# Toro Powermax 826 OXE



## kwinnw (Oct 27, 2014)

Looking for a little advice. I foolishly followed my father's suggestion to check the auger gear oil and decided it was low(I should have followed the "if it ain't broke, don't fix it" credo). I topped it up with the recommended GL-5 gear oil and put the cap back on. About an hour later, I noticed the gear oil pooling on the ground under the machine. Thinking that the casing was a little loose, I tightened the bolts. a little. This made the gear oil come out faster until the case emptied. That was about a month ago, and I have not gone at the blower since but have been thinking that I would need to replace the gasket. I am not looking forward to the job as it will likely chew up most of a day for me. On a whim, I loosened the bolts a little on the auger gear box and refilled it with gear oil. The oil is staying in the gearbox so far. My question is: has anyone else run into the same scenario? Will the gear oil stay in or am I looking at a big repair anyway? I have read a few places here that I can substitute "00" grease. Is that advisable? If I am looking at fixing the machine, I would rather do it now before the snow flies. Any advice appreciated. Thanks


----------



## Kiss4aFrog (Nov 3, 2013)

The lazy part of me jumped to the idea of the "00" lube before you mentioned it but you already know you have a problem and it's best to just take it apart and fix it correctly.
Nothing worse than putting a temporary fix on something and then having it fail and make your blower unusable for weeks or months while you track down replacement parts all due to a bad gasket. 

Just my 2 cents.

__Data__:
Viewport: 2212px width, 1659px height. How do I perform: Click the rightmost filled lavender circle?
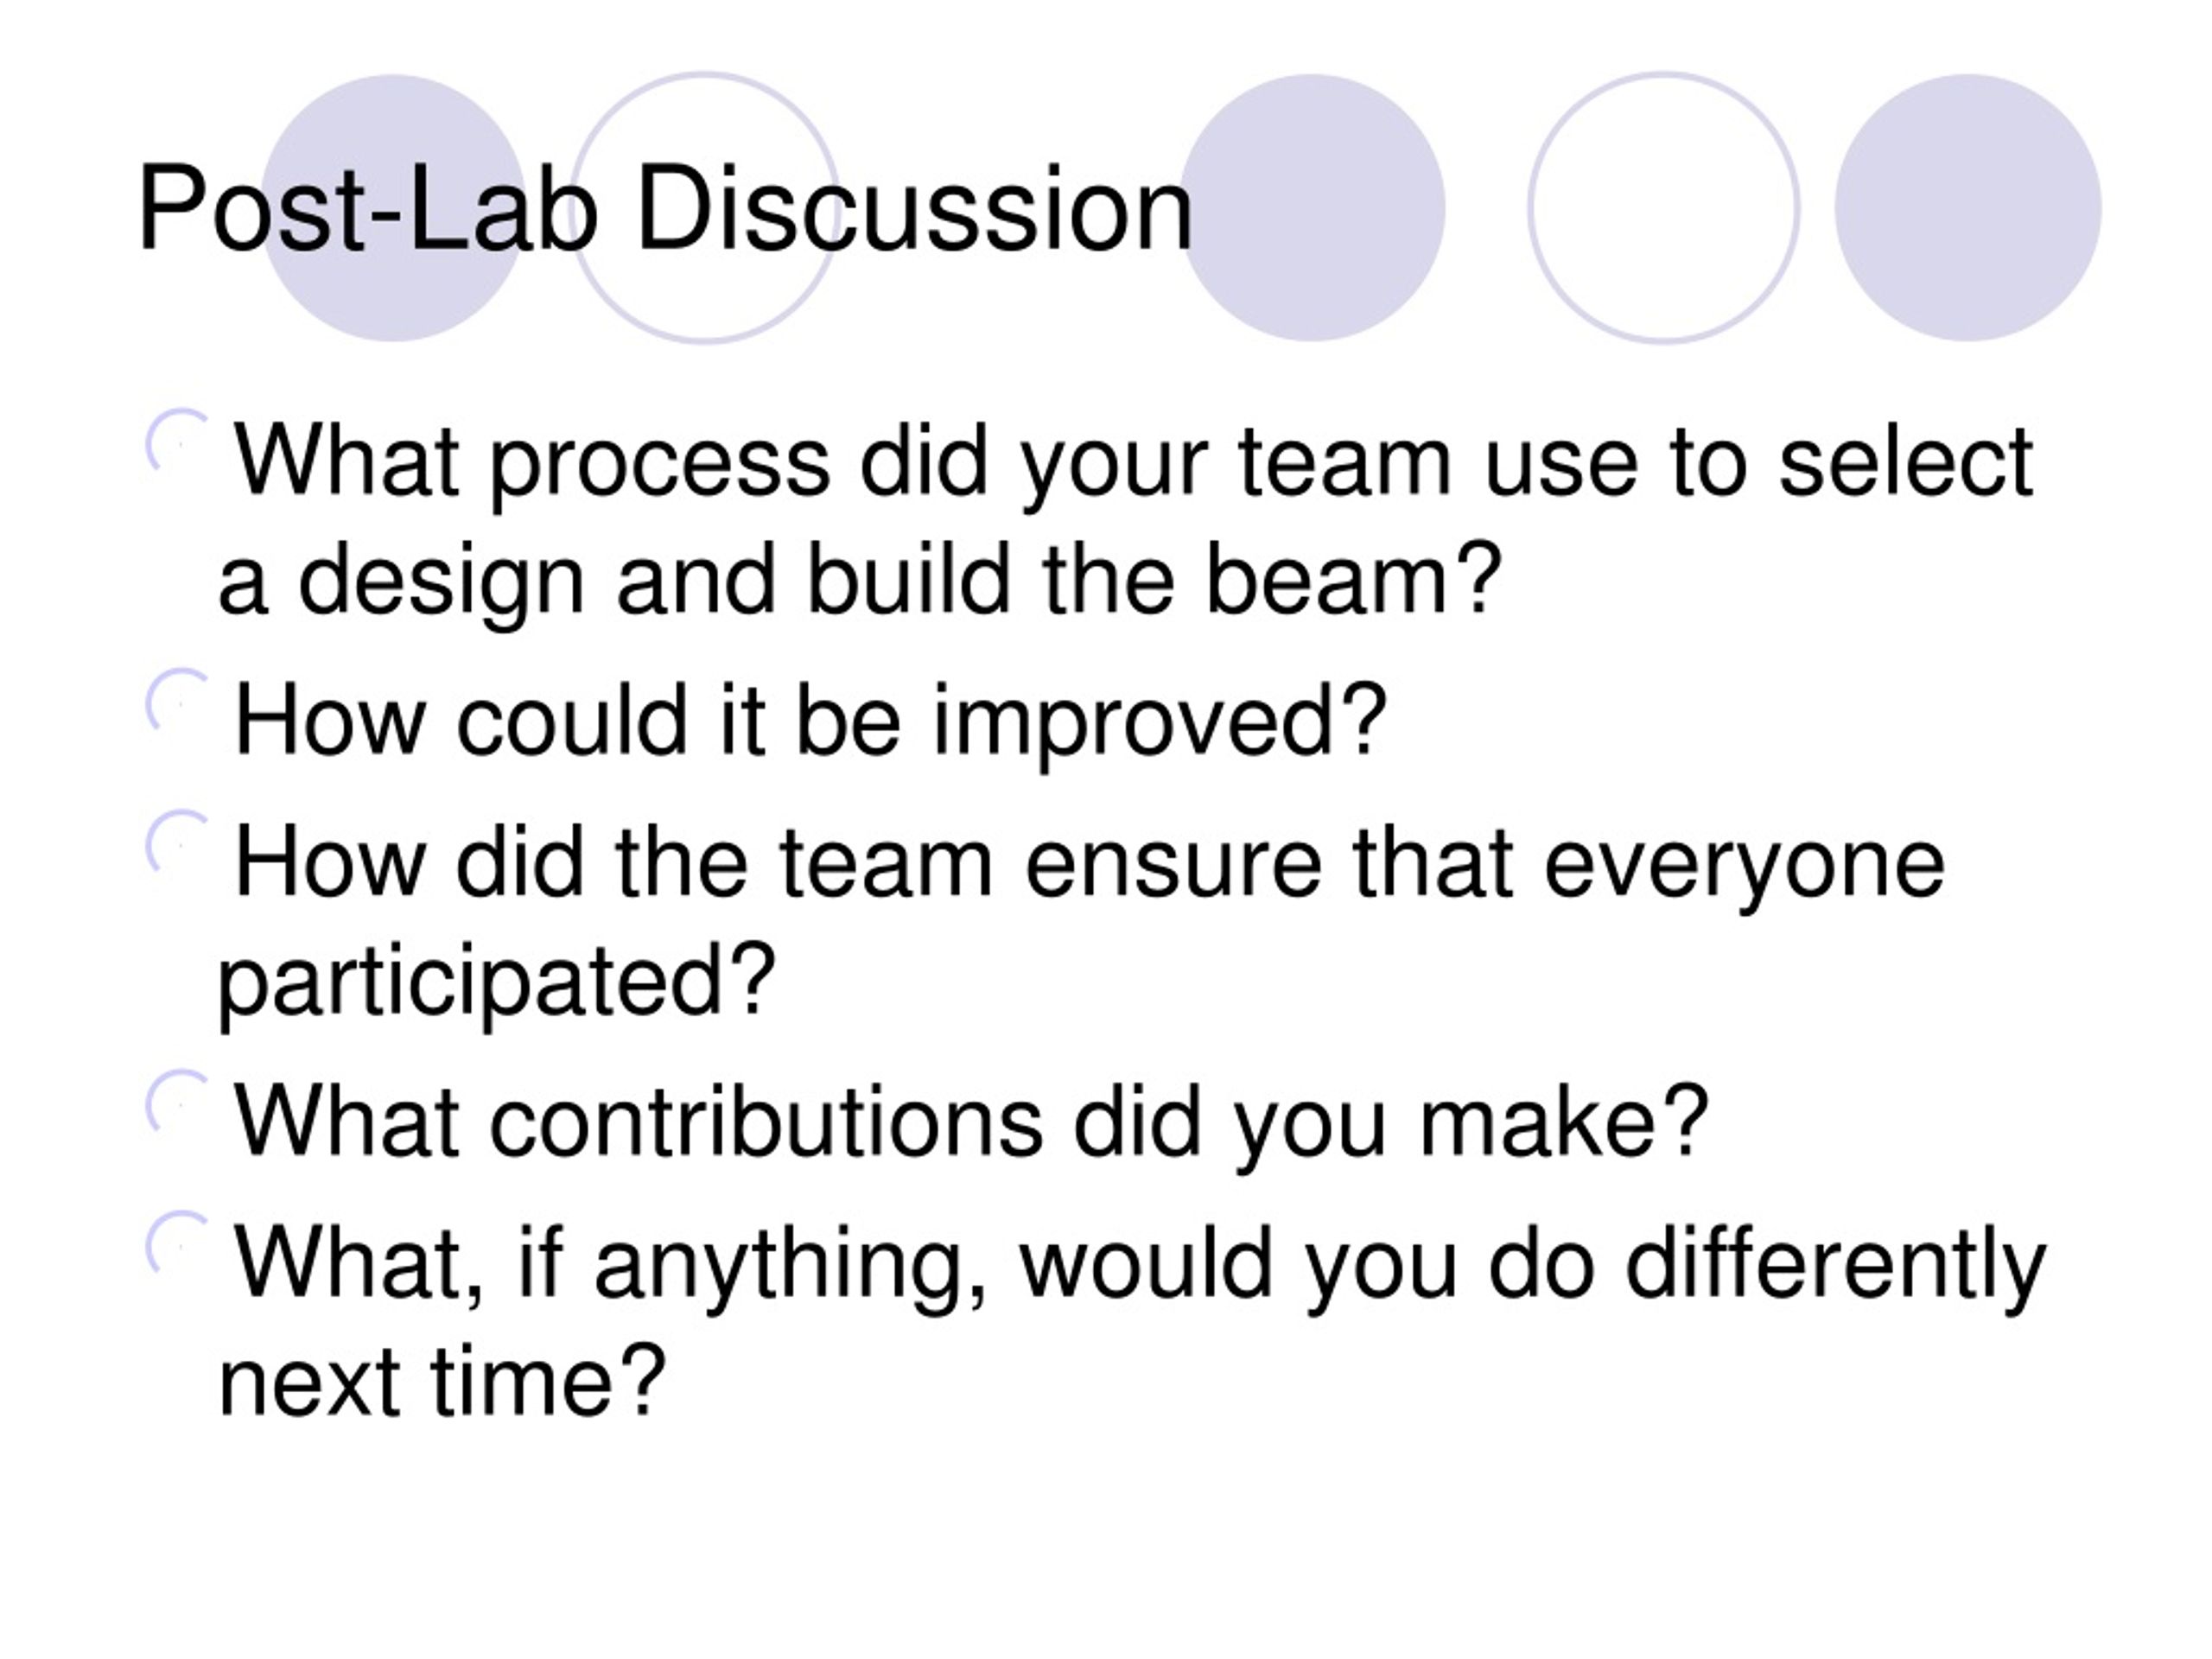[x=1968, y=208]
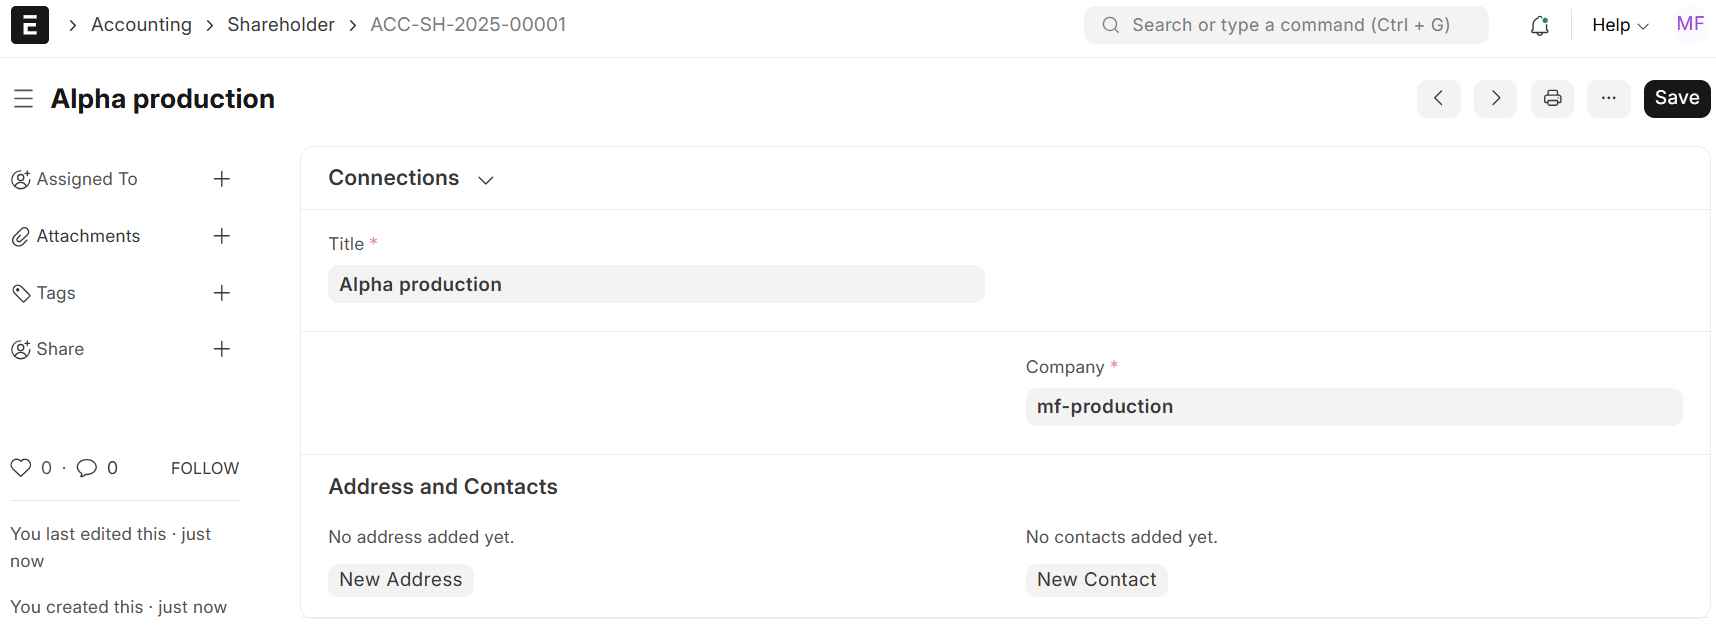The image size is (1716, 642).
Task: Add an attachment using the plus icon
Action: pyautogui.click(x=222, y=236)
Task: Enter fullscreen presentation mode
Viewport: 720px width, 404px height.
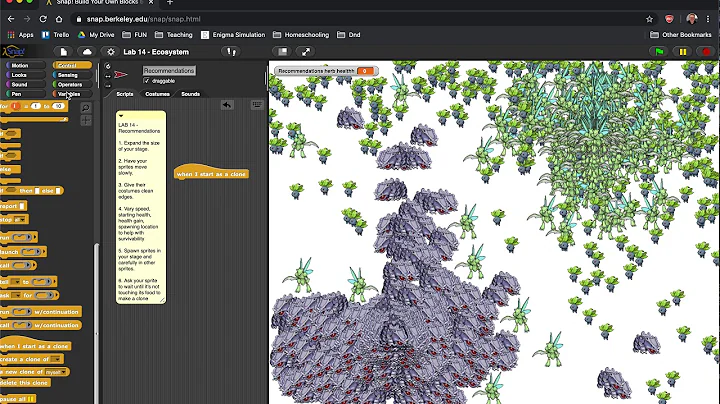Action: point(305,51)
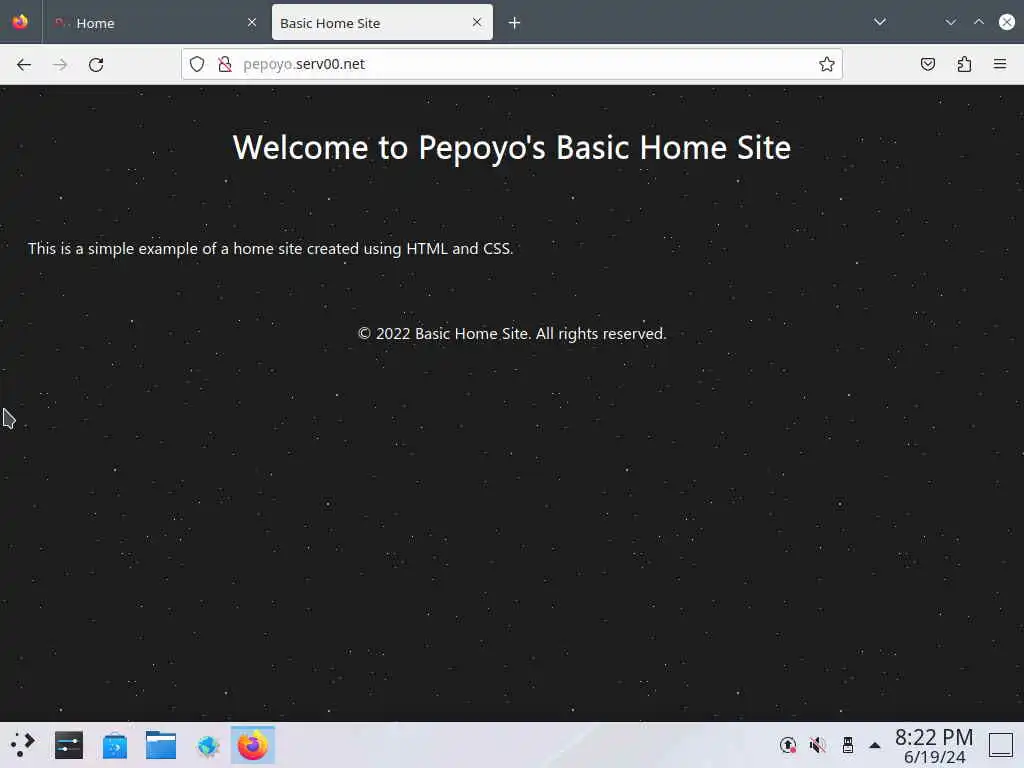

__Required tasks__:
1. Rewrite the records above with "Viewport" changed to "Screen size" and everything else left as it is. Leave the pictures out of your answer.
2. Add the next part of the forum thread about the leaking auger gearbox, picking up after its last sentence.

__Results for the exercise__:
1.
Screen size: 2212px width, 1659px height. How do I perform: Click the rightmost filled lavender circle?
[x=1968, y=208]
The image size is (1716, 642).
Task: Add an attachment using the plus icon
Action: pyautogui.click(x=222, y=236)
Task: Enter fullscreen presentation mode
Screen size: 720px width, 404px height.
Action: point(305,51)

2.
----------



## kwinnw (Oct 27, 2014)

Thanks. I'll start and run it to see what happens if the gear oil still hasn't leaked out. Haven't yet figured out why topping up crankcase made it leak. Its not under pressure and only fills to the fill hole.


----------



## Kiss4aFrog (Nov 3, 2013)

Where are my manners , Welcome to the forum Kwinnw !! 

Might be that when you saw it leaking a bit and tightened it the case distorted or maybe a piece of the gasket squeezed out ?? Just be careful running it, that's way too nice a machine to take a chance with and those gear cases are expensive.

Might want to add a location to your profile. Sometimes where you are is as important to an answer as the question you're asking.


----------



## UNDERTAKER (Dec 30, 2013)

you better break it down and fix it. other wise it will crap out at the worst possible time. TORO uses 80-90 weight gear oil, DO NOT USE ANYTYPE OF GREASE. and no synthetic oil the seals will no hold it. ALOHA to the forms..


----------



## kwinnw (Oct 27, 2014)

Thanks for the advice. I have not run the machine yet since the last time I topped it. Not a drop of gear oil has leaked out since I loosened the case screws. I intend to pick up some gas today and run it this evening. I may just leave it be and keep a close eye on it depending on whether it leaks. If the gasket was bad, why is it not leaking now? Granted, its colder and the oil is likely thicker and that could be it.


----------



## kwinnw (Oct 27, 2014)

Anyone know if I can get at the gasket without total disassembly of the machine? Can I just drop the auger shaft from the front to get access?


----------



## Kiss4aFrog (Nov 3, 2013)

kwinnw said:


> I may just leave it be and keep a close eye on it depending on whether it leaks. If the gasket was bad, why is it not leaking now?.


Sounds like you answered your own question when you said "Not a drop of gear oil has leaked out since I loosened the case screws."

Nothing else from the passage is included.